Don't Play with Israel-Palestine Maps

07/10/2010 05:12 am ET | Updated May 25, 2011
  • Eileen Read Los Angeles-based journalist focusing on foreign policy

An editorial by Jerusalem Post editor-in-chief David Horovitz posits low expectations for success of the latest round of Israeli-Palestinian peace talks getting underway this week, based on Yassar Arafat's intransigence during the 2000 peace talks.

Even president Bill Clinton, knowledgeable, committed and widely trusted by both sides, proved unable to foster a workable arrangement for Jerusalem 10 years ago....

The collapse of Camp David in 2000, for instance, when Yasser Arafat chose to shatter the high expectations of many Israelis and Palestinians, and opted not to legitimize Israel, was followed by his fostering of the second intifada's terror war.

Is Horovitz's version of events, one commonly held on both sides of the Atlantic, really accurate?

Flash back to July a decade ago, when the media were reporting an expected peace agreement between Arafat and Israel's Ehud Barak, after a marathon two weeks at Camp David with a determined Clinton & Co. Arafat suddenly left Camp David. Since then, we've seen Dennis Ross/Clayton Swisher/Jimmy Carter/Bill Clinton and others debate what Arafat rejected, when, and why.

Hard to believe that even today, there are no 'official' maps available to the public showing what was offered/rejected by Arafat at Camp David. The closest we can get is a dramatic pair of maps on the website MidEastWeb.com, attributed to Clinton's chief negotiator, Dennis Ross, who says he had drawn up for his 2004 book, The Missing Peace. [Roughly similar maps are on the website of the Foundation for Middle East Peace.]

In a 2007 New York Times op-ed [where he criticizes Carter for using and mislabeling 'his' maps], Ross notes that the map on the left below "is actually taken from an Israeli map presented during the Camp David summit meeting in July 2000." The map on the right, he says, is "an approximation of what President Clinton subsequently proposed in December of that year."
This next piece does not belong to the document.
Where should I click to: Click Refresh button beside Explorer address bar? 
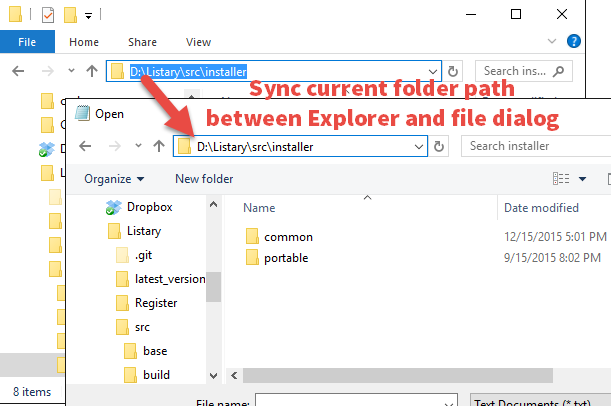[x=455, y=72]
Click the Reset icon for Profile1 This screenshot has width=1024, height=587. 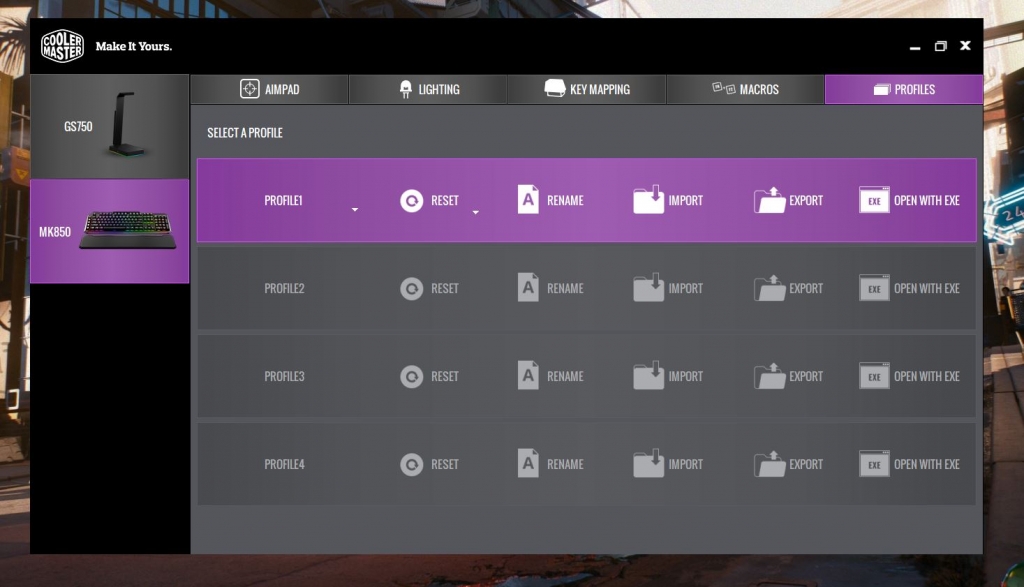(411, 201)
These maps look radically different. On the left-hand map from July 2000 at Camp David, if what Ross wrote in the NYT is true, Palestine looks like three separate, non-contiguous entities surrounded by Israel - with Israel controlling the eastern border with Jordan. [Gaza, presumably a fourth entity, isn't shown on these maps.]

2010-05-10-Rossmap_7_camp_david.gif

Is this very unattractive vision of a new nation, on the left, what Arafat thought he walked away from in July 2000?

Regarding the map on the right, which Ross says in the NYT is Clinton's December 2000 map: Arafat responded to what was obviously a much more attractive proposal, asking for more details, in a December 28, 2000 letter. Later the two sides talked at Taba, Egypt. Ross, in his book, says it was Arafat who ultimately wouldn't make a deal.

Yet even Ross seems confused. In his op-ed, he says they were offered many months apart - important months during which an epidemic of suicide bombers began, George Bush was elected president, and Ehud Barak was facing overwhelming right-wing opposition led by Ariel Sharon, who was indeed elected PM in February 2001. But in his book, Ross labels the maps as if both were offered at Camp David in summer 2000. Still, the one on the right says 'no map was presented.' Huh?

Could the confusion over maps help explain why Israelis continue to talk about the generosity of the offer their negotiators made to the ungrateful Arafat at Camp David, while Palestinians claim they were offered a bunch of bantustans?

A gross oversimplification, to be sure. But ....

Remembering the title of Ross's NYT op-ed, Don't Play with Maps, I hope today's negotiators are moving beyond this paper and pencil stuff anyway. In an era when Google Maps instantly displays the precise location of settlements, walls, "bypass" roads, and checkpoints - when folks on the Palestinian side sport American and British PhD's, not keffiyehs - why not sit down together over one huge digital map to negotiate?

Note to Mitchell's team: There's a great new interactive digital map on the S. Daniel Abraham Center for Middle East Peace's site, showing six different alternatives for the border between Israel and Palestine.

At least put your maps in Google docs, and hit the share button.